This account isn’t a fairy tale or a product of imagination. It’s a firsthand recollection from my great aunt, Hasna Dahar, who was among the children who fled the Taleh camp. Hasna was just nine years old at the time, part of a family of eleven—nine children and their parents, Dahar Bilal and Ugaso, both confirmed killed in an airstrike. Their death was instantaneous. Of the nine children, only four were later accounted for. The whereabouts of the other five remain a mystery to this day. The story of Shamis, the mother of Djiboutian writer Patrick Erouart-Siad, gives a glimpse into what became of those missing children, kidnapped by missionaries and raised Catholic in what was then French Somaliland. 

What’s astonishing is that the four who survived, the oldest being 14, each embarked on separate journeys. Ali Dahar, the eldest, found refuge in Dire Dawa (current day Ethiopia), approximately 1000 km from Taleh, travelling there on foot. His descendants still reside there. Jama Dahar, who is my grandfather, settled in Bullahar, 530 km away. It was there that my father and his siblings were born. Hasna Dahar made her way to Hargeisa, covering a distance of 680 km, while Qumman continued on to Lasqoray, a journey of 500 km.  

When talking about the survivors of the RAF airstrikes, my family was exceptionally fortunate—four members managed to survive. However, across the Somali population who remained loyal to the Dervishes and were present in the targeted centers survival rates were grim, often limited to one or two individuals per family. Some families were entirely eradicated. As a result, among the immediate descendants following the bombing, finding someone with a first cousin is rare. In the second generation, encountering individuals with second cousins is a rarity.  
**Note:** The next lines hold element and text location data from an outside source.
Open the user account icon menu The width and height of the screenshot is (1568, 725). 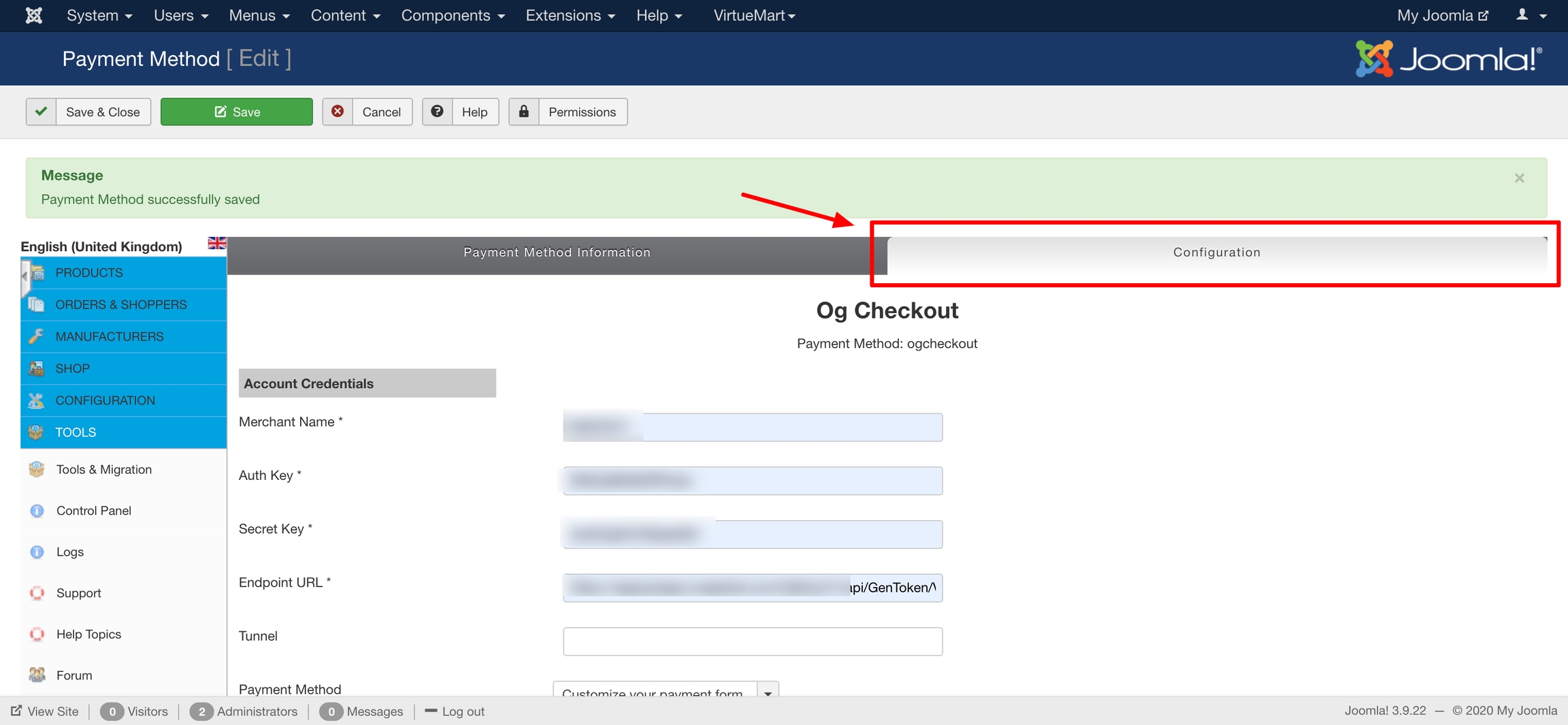point(1530,15)
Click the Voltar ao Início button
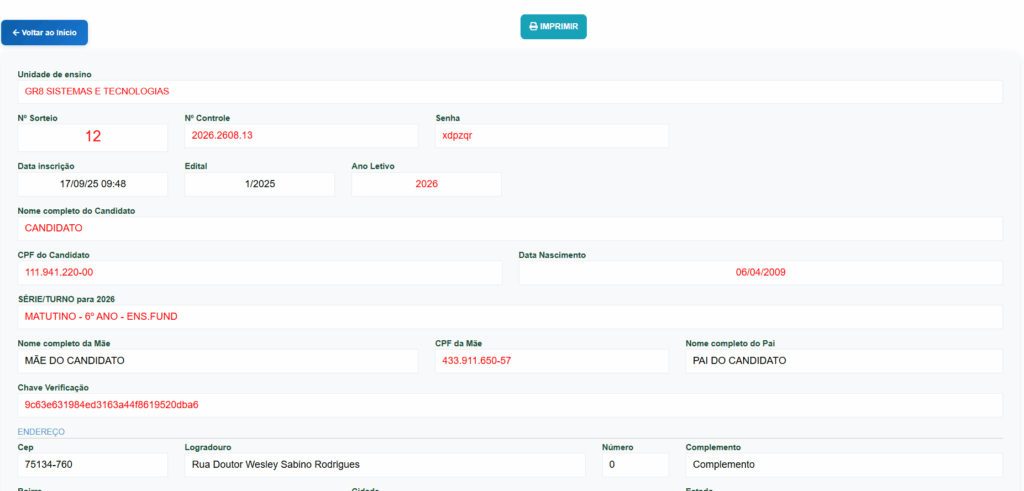This screenshot has width=1024, height=491. pos(44,33)
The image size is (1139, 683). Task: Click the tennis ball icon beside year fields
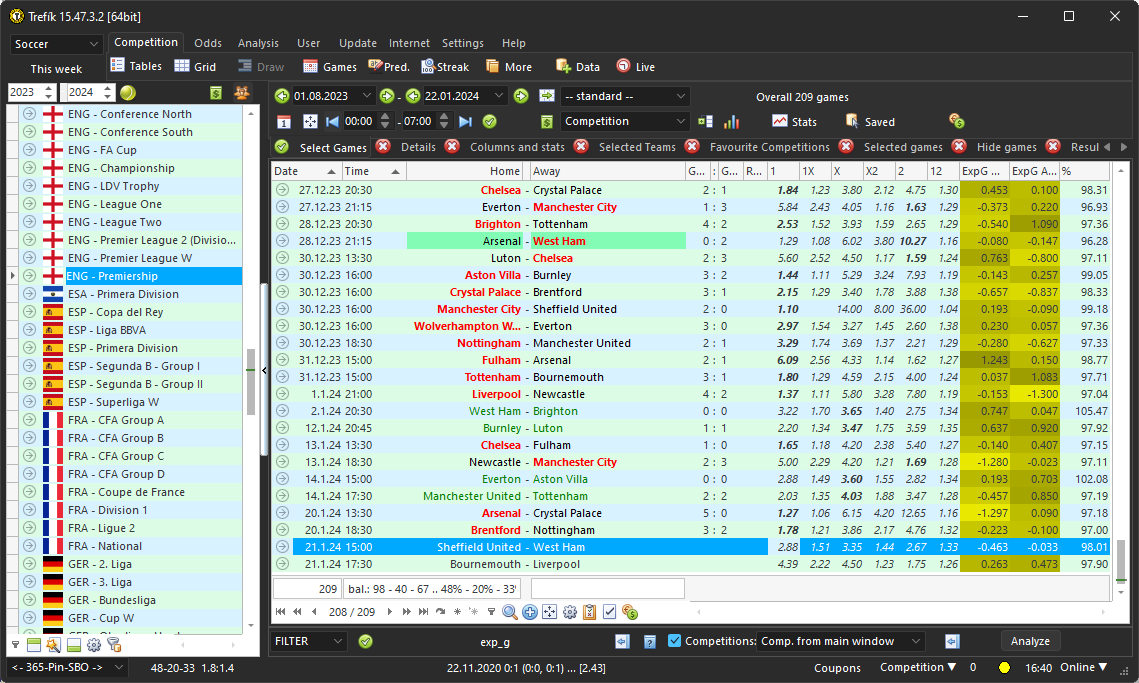[x=128, y=93]
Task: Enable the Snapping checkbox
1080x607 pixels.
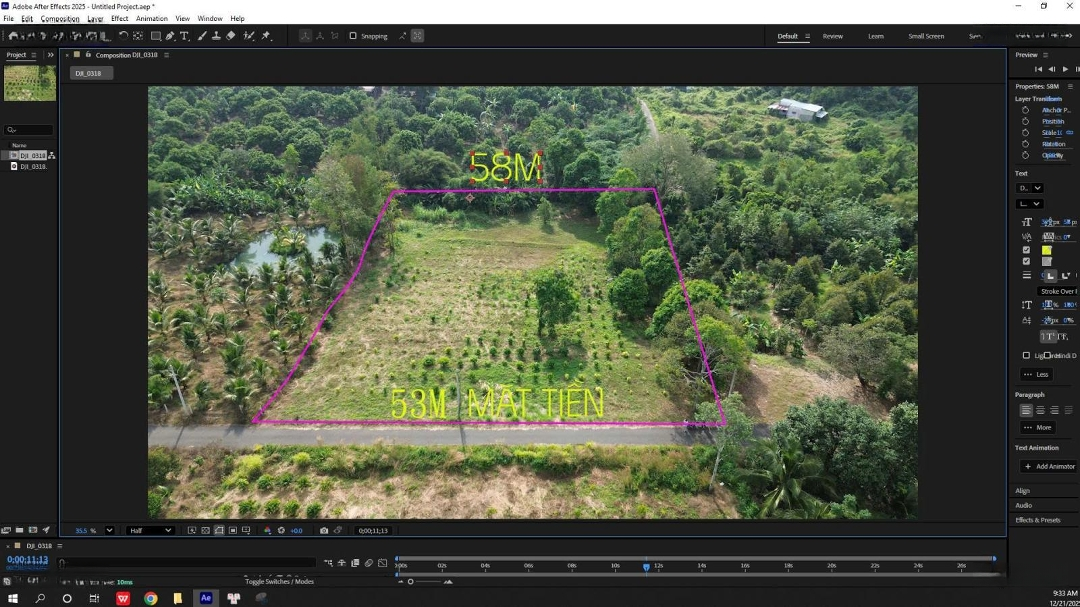Action: point(353,36)
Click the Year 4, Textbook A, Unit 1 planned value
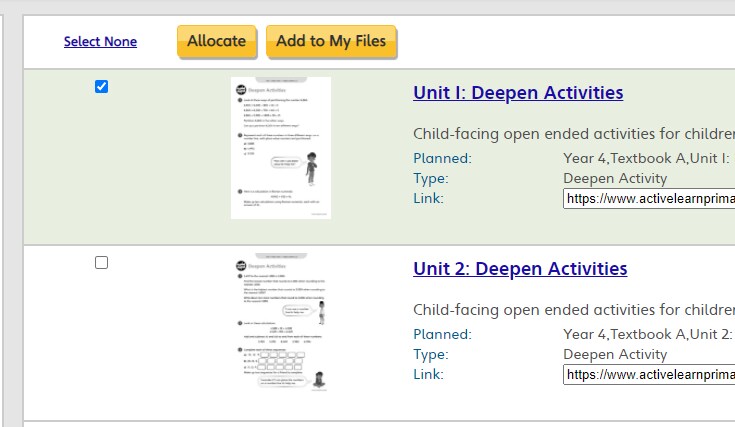The image size is (735, 427). (646, 158)
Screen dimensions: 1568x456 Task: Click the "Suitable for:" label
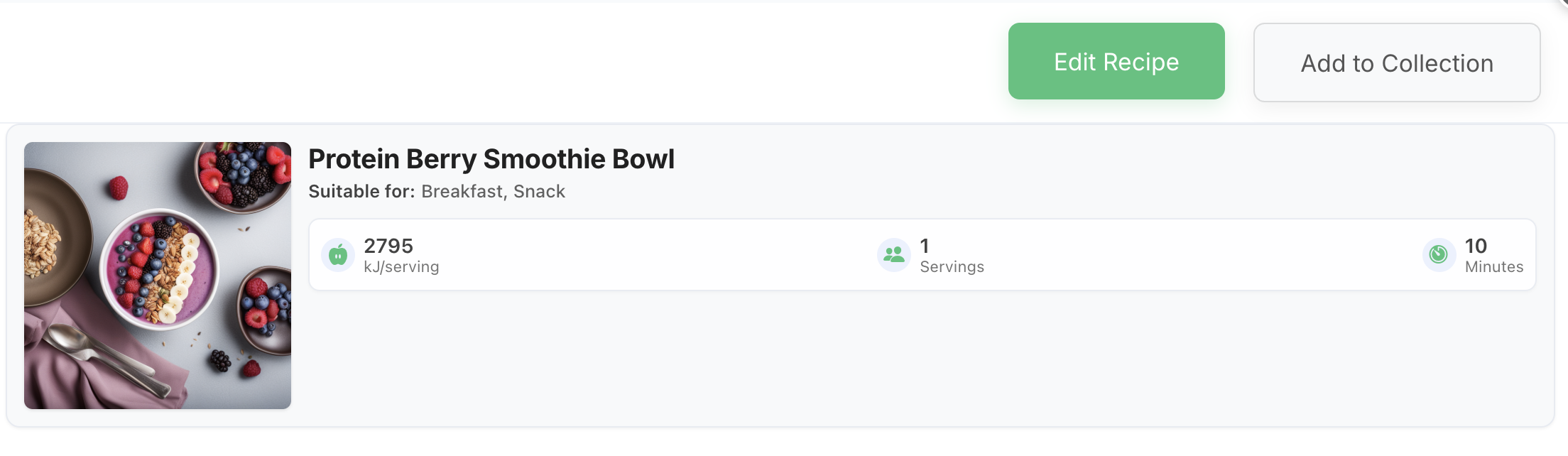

Any individual of my generation, hailing from families whose ancestors survived the bombings perpetrated by British colonialists and who lived to see their grandparents, undoubtedly possesses similar tales, if not more poignant ones. The British government, responsible for these atrocities, has yet to offer any reparations or acknowledge the massacre it inflicted. The victims have not forgotten, nor will they ever. Accountability will eventually catch up with them.